__Task__:
Without changing anything, reproduce every record below.

Dataset entries
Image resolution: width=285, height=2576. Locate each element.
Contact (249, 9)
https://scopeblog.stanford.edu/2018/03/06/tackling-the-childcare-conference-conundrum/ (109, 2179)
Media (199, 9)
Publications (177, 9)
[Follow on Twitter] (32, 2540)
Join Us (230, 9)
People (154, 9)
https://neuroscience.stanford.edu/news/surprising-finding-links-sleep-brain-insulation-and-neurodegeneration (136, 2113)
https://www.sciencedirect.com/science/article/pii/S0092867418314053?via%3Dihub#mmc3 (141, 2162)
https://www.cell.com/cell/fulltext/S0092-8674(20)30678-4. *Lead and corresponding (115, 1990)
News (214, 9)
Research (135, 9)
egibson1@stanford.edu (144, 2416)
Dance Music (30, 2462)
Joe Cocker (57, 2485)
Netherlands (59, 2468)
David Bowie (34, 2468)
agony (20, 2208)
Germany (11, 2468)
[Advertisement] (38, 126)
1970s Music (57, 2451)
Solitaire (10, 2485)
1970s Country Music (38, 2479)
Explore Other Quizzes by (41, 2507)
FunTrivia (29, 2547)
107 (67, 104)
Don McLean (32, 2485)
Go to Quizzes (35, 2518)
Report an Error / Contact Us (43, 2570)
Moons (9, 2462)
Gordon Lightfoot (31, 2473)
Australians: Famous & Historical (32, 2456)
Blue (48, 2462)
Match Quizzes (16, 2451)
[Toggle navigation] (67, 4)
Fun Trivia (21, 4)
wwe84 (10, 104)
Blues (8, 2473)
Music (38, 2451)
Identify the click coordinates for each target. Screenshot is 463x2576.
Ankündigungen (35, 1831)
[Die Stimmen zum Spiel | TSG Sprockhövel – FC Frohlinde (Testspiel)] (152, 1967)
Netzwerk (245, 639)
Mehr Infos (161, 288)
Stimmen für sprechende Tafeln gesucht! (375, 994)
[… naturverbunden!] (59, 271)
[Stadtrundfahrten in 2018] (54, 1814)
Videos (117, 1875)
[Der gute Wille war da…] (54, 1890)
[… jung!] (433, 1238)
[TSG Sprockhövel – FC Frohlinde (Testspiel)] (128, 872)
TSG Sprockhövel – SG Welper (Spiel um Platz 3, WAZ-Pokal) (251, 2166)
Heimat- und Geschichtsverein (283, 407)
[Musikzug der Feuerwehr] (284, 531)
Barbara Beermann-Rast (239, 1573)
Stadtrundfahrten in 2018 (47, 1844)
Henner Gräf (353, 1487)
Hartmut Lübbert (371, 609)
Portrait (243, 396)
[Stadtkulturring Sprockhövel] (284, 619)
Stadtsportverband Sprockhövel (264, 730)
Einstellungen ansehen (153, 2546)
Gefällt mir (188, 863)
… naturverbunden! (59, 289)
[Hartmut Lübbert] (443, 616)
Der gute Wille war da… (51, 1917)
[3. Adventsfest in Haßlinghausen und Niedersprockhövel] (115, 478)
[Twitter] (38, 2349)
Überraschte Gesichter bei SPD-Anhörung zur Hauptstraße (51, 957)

__Solution to the exercise__:
Image resolution: width=285, height=2576. Locate each element.
Contact (249, 9)
https://scopeblog.stanford.edu/2018/03/06/tackling-the-childcare-conference-conundrum/ (109, 2179)
Media (199, 9)
Publications (177, 9)
[Follow on Twitter] (32, 2540)
Join Us (230, 9)
People (154, 9)
https://neuroscience.stanford.edu/news/surprising-finding-links-sleep-brain-insulation-and-neurodegeneration (136, 2113)
https://www.sciencedirect.com/science/article/pii/S0092867418314053?via%3Dihub#mmc3 (141, 2162)
https://www.cell.com/cell/fulltext/S0092-8674(20)30678-4. *Lead and corresponding (115, 1990)
News (214, 9)
Research (135, 9)
egibson1@stanford.edu (144, 2416)
Dance Music (30, 2462)
Joe Cocker (57, 2485)
Netherlands (59, 2468)
David Bowie (34, 2468)
agony (20, 2208)
Germany (11, 2468)
[Advertisement] (38, 126)
1970s Music (57, 2451)
Solitaire (10, 2485)
1970s Country Music (38, 2479)
Explore Other Quizzes by (41, 2507)
FunTrivia (29, 2547)
107 (67, 104)
Don McLean (32, 2485)
Go to Quizzes (35, 2518)
Report an Error / Contact Us (43, 2570)
Moons (9, 2462)
Gordon Lightfoot (31, 2473)
Australians: Famous & Historical (32, 2456)
Blue (48, 2462)
Match Quizzes (16, 2451)
[Toggle navigation] (67, 4)
Fun Trivia (21, 4)
wwe84 (10, 104)
Blues (8, 2473)
Music (38, 2451)
Identify the click coordinates for each target. Screenshot is 463x2576.
Ankündigungen (35, 1831)
[Die Stimmen zum Spiel | TSG Sprockhövel – FC Frohlinde (Testspiel)] (152, 1967)
Netzwerk (245, 639)
Mehr Infos (161, 288)
Stimmen für sprechende Tafeln gesucht! (375, 994)
[… naturverbunden!] (59, 271)
[Stadtrundfahrten in 2018] (54, 1814)
Videos (117, 1875)
[Der gute Wille war da…] (54, 1890)
[… jung!] (433, 1238)
[TSG Sprockhövel – FC Frohlinde (Testspiel)] (128, 872)
TSG Sprockhövel – SG Welper (Spiel um Platz 3, WAZ-Pokal) (251, 2166)
Heimat- und Geschichtsverein (283, 407)
[Musikzug der Feuerwehr] (284, 531)
Barbara Beermann-Rast (239, 1573)
Stadtrundfahrten in 2018 (47, 1844)
Henner Gräf (353, 1487)
Hartmut Lübbert (371, 609)
Portrait (243, 396)
[Stadtkulturring Sprockhövel] (284, 619)
Stadtsportverband Sprockhövel (264, 730)
Einstellungen ansehen (153, 2546)
Gefällt mir (188, 863)
… naturverbunden! (59, 289)
[Hartmut Lübbert] (443, 616)
Der gute Wille war da… (51, 1917)
[3. Adventsfest in Haßlinghausen und Niedersprockhövel] (115, 478)
[Twitter] (38, 2349)
Überraschte Gesichter bei SPD-Anhörung zur Hauptstraße (51, 957)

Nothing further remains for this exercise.